IS-Count: Large-scale Object Counting from Satellite Images with Covariate-based Importance Sampling

Stanford University

Visualization of distributions in Africa. The proposal distribution learned from the population density raster (Subfig. (c)) represents the ground truth building distribution (Subfig. (d)) quite well. In the most ideal case, we want the proposal distribution to be proportional to the ground truth.


Object detection in high-resolution satellite imagery is emerging as a scalable alternative to on-the-ground survey data collection in many environmental and socioeconomic monitoring applications. However, performing object detection over large geographies can still be prohibitively expensive due to the high cost of purchasing imagery and compute. Inspired by traditional survey data collection strategies, we propose an approach to estimate object count statistics over large geographies through sampling. Given a cost budget, our method selects a small number of representative areas by sampling from a learnable proposal distribution. Using importance sampling, we are able to accurately estimate object counts after processing only a small fraction of the images compared to an exhaustive approach. We show empirically that the proposed framework achieves strong performance on estimating the number of buildings in the United States and Africa, cars in Kenya, brick kilns in Bangladesh, and swimming pools in the U.S., while requiring as few as 0.01% of satellite images compared to an exhaustive approach.

paper thumbnail


arXiv 2112.09126, 2021.


Chenlin Meng*, Enci Liu*, Willie Neiswanger, Jiaming Song, Marshall Burke, David B. Lobell, Stefano Ermon. "IS-Count: Large-scale Object Counting from Satellite Images with Covariate-based Importance Sampling", to appear in Proc. 36th AAAI Conference on Artificial Intelligence (AAAI 2022).
Bibtex (coming soon)


An illustration of the IS-Count framework in comparison to the exhaustive approach to object counting.

An exhaustive approach (Subfig. (a)) downloads all image tiles covering the target region, maps the objects in each image using a trained model, and takes the summation of counts in all the images to produce a total count. However, purchasing satellite imagery for a large target region can be expensive.
In contrast, IS-Count saves a huge amount of cost by constructing a proposal distribution that is representative of the real object distribution. The major steps in IS-Count is described as follows:
  • First, we construct the base distribution from the covariate rasters (i.e. population, NL). Specifically, we take the pixel value normalized over all raster pixels within the target region as the probability to sample it.
  • Next, we learn the proposal distribution using either identity mapping from the base distribution or fine-tune the latter with isotonic regression. Then we select a small number of informative areas for object counting by sampling from the proposal distribution.
  • Finally, the small number of samples are labeled by human annotators and the total object count is estimated using importance sampling.

Estimating Building Counts

We can use IS-Count to estimate the total object count in different regions with as few as 0.001% of the data while achieving estimation error as low as 1.0%. Specifically, the estimation error is computed as the absolute difference between the estimated and the ground truth counts (given by the Microsoft Building Footprints in the US and Google Open Buildings in Africa) divided by the ground truth. We show the estimation error map of building counts in the US states and African countries below.

Click on the options above to see results for different methods.
Drag the map and zoom in to see results for the US states and African countries.

Error rate map of building count estimation using different methods (averaged over 20 runs).

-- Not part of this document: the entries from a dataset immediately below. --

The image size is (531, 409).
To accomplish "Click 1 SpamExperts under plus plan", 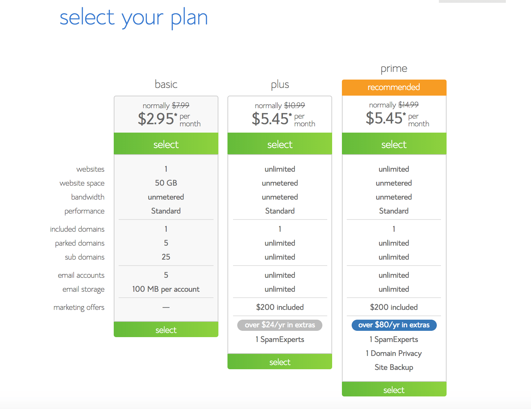I will (x=280, y=340).
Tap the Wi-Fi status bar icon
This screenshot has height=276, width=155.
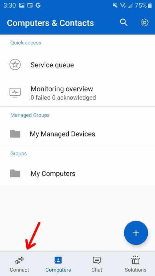tap(123, 6)
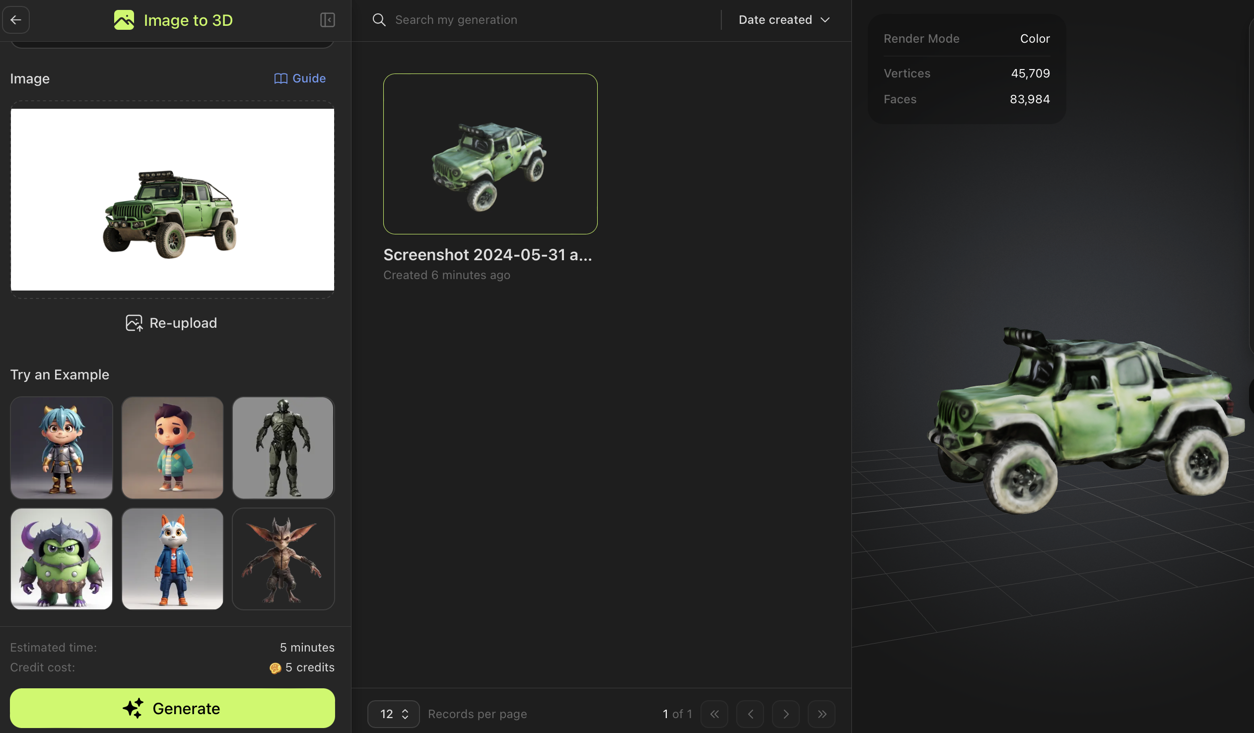Click the re-upload image icon
The image size is (1254, 733).
134,324
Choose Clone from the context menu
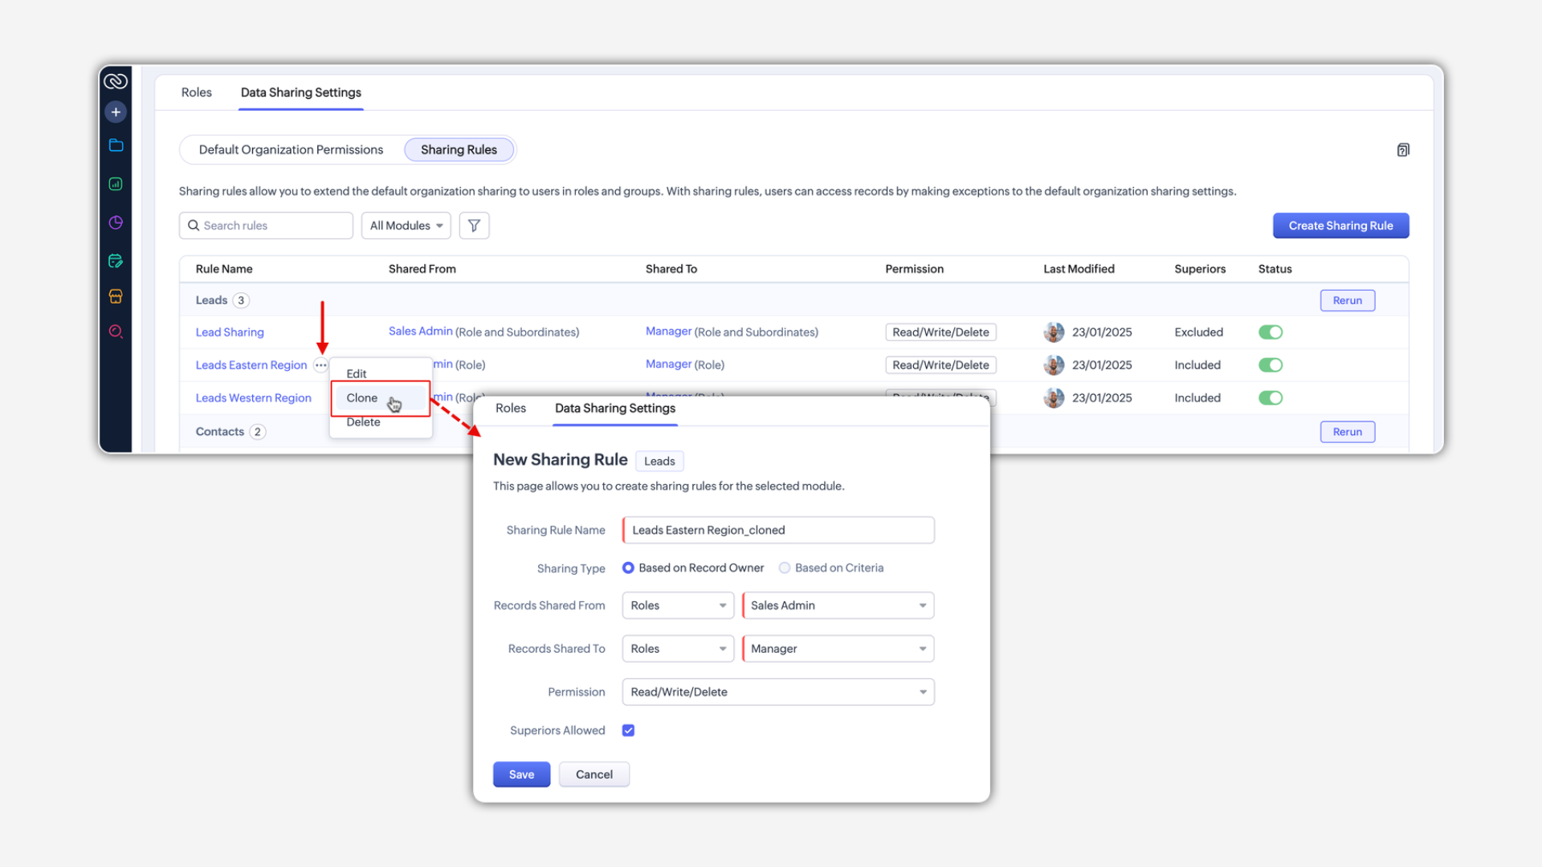 [x=362, y=398]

Compared to exhaustive approaches, IS-Count requires much fewer cost (e.g. 0.01%) on purchasing high-resolution satellite images and fewer hours on labeling while still achieving high accuracies on estimating object counts.
Building count experiment results show that incorporating prior knowledge from covariate data via importance sampling boosts the estimation performance compared to the uniform sampling baseline.
We also found that IS-Count with tuned proposal distribution converges faster to the ground truth object count as the sample size increases. That is, the population (isotonic) proposal distribution converges fastest to the groundtruth building count, compared to the population (identity) method.

Related Work

There are prior works that use high-resolution satellite imagery for estimating poverty level [Ayush et al., 2020], [Ayush et al., 2021]. Also, recent works have achieved great success in object mapping by collecting and labelling all satellite image tiles in a target region exhaustively [Crowther et al., 2015], [Yu et al., 2018], [Yi et al., 2021b]. Nevertheless, these exhaustive approaches require huge amount of high-resolution satellite imagery over a large region and long hours of human annotation, which are often unaffortable to researchers and inflexible to update statistics. In contrast, we are interested in developing a more cost- and time-efficient human-in-the-loop object counting pipeline by utilizing importance sampling.